• WHAT YOU ARE ASKED TO DO:
Copy out the records word for word, starting at the very first line and continuing through the line containing "the fifth circle", with that line included.

• GIVEN RECORDS:
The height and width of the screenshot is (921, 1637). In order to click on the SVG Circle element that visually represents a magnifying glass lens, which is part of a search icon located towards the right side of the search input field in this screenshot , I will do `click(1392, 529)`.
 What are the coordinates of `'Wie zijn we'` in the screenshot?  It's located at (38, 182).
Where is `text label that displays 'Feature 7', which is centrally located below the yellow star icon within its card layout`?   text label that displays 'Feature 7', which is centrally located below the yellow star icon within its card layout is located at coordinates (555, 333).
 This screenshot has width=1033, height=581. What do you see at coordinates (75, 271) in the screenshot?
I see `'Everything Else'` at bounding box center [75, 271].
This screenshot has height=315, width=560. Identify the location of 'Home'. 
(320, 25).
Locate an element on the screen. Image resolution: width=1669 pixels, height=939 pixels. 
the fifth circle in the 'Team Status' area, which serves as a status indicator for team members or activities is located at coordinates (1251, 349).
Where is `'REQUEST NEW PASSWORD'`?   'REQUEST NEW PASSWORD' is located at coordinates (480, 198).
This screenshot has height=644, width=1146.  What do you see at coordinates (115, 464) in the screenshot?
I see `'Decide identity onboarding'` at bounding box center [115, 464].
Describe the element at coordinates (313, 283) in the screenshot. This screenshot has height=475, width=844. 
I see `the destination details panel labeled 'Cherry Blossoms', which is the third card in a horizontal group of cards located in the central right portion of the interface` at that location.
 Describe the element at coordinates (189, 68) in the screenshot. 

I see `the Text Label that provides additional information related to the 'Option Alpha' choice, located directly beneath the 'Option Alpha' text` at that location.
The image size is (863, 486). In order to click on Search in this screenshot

• THE ANSWER:
The height and width of the screenshot is (921, 1637). In order to click on the SVG Circle element that visually represents a magnifying glass lens, which is part of a search icon located towards the right side of the search input field in this screenshot , I will do `click(1392, 529)`.
 What are the coordinates of `'Wie zijn we'` in the screenshot?  It's located at (38, 182).
Where is `text label that displays 'Feature 7', which is centrally located below the yellow star icon within its card layout`?   text label that displays 'Feature 7', which is centrally located below the yellow star icon within its card layout is located at coordinates (555, 333).
 This screenshot has width=1033, height=581. What do you see at coordinates (75, 271) in the screenshot?
I see `'Everything Else'` at bounding box center [75, 271].
This screenshot has height=315, width=560. Identify the location of 'Home'. 
(320, 25).
Locate an element on the screen. Image resolution: width=1669 pixels, height=939 pixels. 
the fifth circle in the 'Team Status' area, which serves as a status indicator for team members or activities is located at coordinates (1251, 349).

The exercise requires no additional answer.